Conto para Meu Pai - 1

Conto para Meu Pai - 1

Ontem contabilizei quatorze anos de sua ausência.

Procurei levar meu dia com naturalidade, mas lágrimas

insistentes ameaçavam lançar-se dos meus olhos que ardiam

de tristeza.

E eu fugindo da minha memória detalhista, fotográfica, holográfica. Memória mais que cruel,essa, que sequer me poupa das sensações dos passados mais longínquos.

Memória que materializa meu pai novamente , a me olhar doce, carinhoso, protetor. E depois sorri um sorriso maroto, afasta os móveis do centro da sala, encostando todos nas paredes.

E me convida para dançar. Vamos da valsa ao puladinho, gafieira rasgada . Rodopiávamos às gargalhadas.

A música alta que ouço até hoje me fere contundente.

Quase não danço mais.

Vejo sua concentração ao preparar meu refresco diário na hora do almoço. Uma parte de vinho e três de água gelada. E açúcar. E gelo. Essa herança docemente etílica da velha

Toscana, onde as crianças eram criadas com vinho.

Que proporcionava saúde, sangue forte, bochechas vermelhas.

Soninho tranquilo...

Nossos passeios na praia, e o perigo que passamos juntos. Eu distraída, boiando.

Já após a rebentação e muito longe da areia. A correnteza me levando. Olhava para a praia e as pessoas pareciam

formiguinhas, de tão longe que estavam.

Em pouco tempo localizei sua silhueta, o gigante se

atirando decidido nas ondas. Por mim. Estava

tranquila, sabia que ele, e só ele viria. Estranho, isso. Nunca senti pânico nos momentos mais assustadores e definivamente perigosos pelos quais já passei.

Por causa dele, que chegou até mim já arfando.

O grande nadador estava ficando cansado. Meu amado pai já não tinha o mesmo fôlego de antes, dos tempos de atleta e jogador do América.

Ele se colocou atrás de mim, servindo de " parede " para que eu pudesse dar impulso e atravessar a corrente que nos

arrastava para longe. E contava então com onze anos de

idade, e nadava muito bem.

Na terceira tentativa, consegui.
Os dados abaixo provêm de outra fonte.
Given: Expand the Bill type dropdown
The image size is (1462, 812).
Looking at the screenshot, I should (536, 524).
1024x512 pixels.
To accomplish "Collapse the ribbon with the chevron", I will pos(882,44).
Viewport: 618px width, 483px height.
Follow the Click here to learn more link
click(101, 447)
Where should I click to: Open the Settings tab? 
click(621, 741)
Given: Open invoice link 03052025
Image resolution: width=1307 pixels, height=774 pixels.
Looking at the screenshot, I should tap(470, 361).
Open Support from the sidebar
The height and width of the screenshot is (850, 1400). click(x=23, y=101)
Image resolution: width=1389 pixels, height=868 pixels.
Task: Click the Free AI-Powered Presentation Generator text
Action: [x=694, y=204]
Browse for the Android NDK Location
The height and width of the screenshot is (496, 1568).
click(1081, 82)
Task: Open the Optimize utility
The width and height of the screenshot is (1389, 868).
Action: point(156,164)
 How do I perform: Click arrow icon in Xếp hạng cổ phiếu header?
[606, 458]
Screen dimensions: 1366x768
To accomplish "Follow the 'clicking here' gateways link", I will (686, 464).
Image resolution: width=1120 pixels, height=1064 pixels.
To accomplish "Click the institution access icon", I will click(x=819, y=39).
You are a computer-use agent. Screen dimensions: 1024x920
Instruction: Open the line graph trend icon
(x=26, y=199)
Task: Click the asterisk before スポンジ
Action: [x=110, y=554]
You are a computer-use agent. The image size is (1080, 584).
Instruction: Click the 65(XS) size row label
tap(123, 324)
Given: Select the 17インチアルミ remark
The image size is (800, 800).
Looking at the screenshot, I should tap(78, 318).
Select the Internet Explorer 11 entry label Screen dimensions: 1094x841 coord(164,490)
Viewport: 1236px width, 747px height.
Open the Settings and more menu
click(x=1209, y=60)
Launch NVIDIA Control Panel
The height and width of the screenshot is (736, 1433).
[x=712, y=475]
Olhei para trás e percebi seus gestos, me dizendo que nadasse até a praia. Mas seu

esforço de me lançar para a vida o empurrou mais longe, para a parte mais forte da correnteza, que começou a

levá-lo rapidamente.

Fiquei parada, gritando para que ele lutasse contra a

a for;ca do mar, como já havia visto tantas vezes.

Mas ele não conseguia mais. Estava exausto.

Disse que não voltava sem ele, que respondeu com gritos imperiosos. - " Volte agora. Eu estou mandando ! " Mas vi em seu olhar uma ponta de tristeza,um breve aceno de adeus...

Olhei então longamenta para a areia que já quase não via. Calculando a distância.

Sabia que conseguiria chegar lá. E estaria salva.

Então comecei a dar fortes e decididas braçadas ... na

direção de meu pai, que ficou perplexo com essa atitude

Brigou muito comigo, mas em seus olhos agora brilhava uma

luz de profundo amor .

Disse a ele : -" Pai, eu só saio daqui com você. Não tem jeito. Se você ficar, eu fico também. Somos uma equipe, lembra ? ". Então ele me olhou calado, reunindo as poucas forças que lhe restavam.

E empreendemos um retorno estratégico, nos deixando levar

pela correnteza até um determinado ponto onde ela se estreitaria, e nos daria uma chance de atravessar. E assim

o fizemos, sendo arrastados por cerca de 7 kilômetros.

Estavamos em Paz. Tínhamos um ao outro. Não havia medo.

Conseguimos encontrar o "portal" do mar, nosssa janela para a vida. Voltamos bem devagar, sem ansiedade, poupando a pouca energia que nos restava. No caminho conversávamos naturalmente. Parávamos de vez enquanto para descansar, boiando. Flutuando...

Hoje imagino que ele sentia a mesma Paz.

A mesma confiança. O mesmo elo indestrutível que nos

uniria infinitamente.

Quando chegamos ao local de origem na areia, encontramos muita confusão. Salva-vidas e banhistas de binócuculos, ambulância a postos. Minha mãe e irmão chorando muito, a pequena multidão que se formou.

E como não podíamos deixar escapar uma chance daquelas, fizemos cara de curiosos e perguntamos aos salva-vidas, com um ar bem sério :

- " Afinal, o que vocês estão procurando ? Não tem ninguém na água. O mar está muito forte hoje."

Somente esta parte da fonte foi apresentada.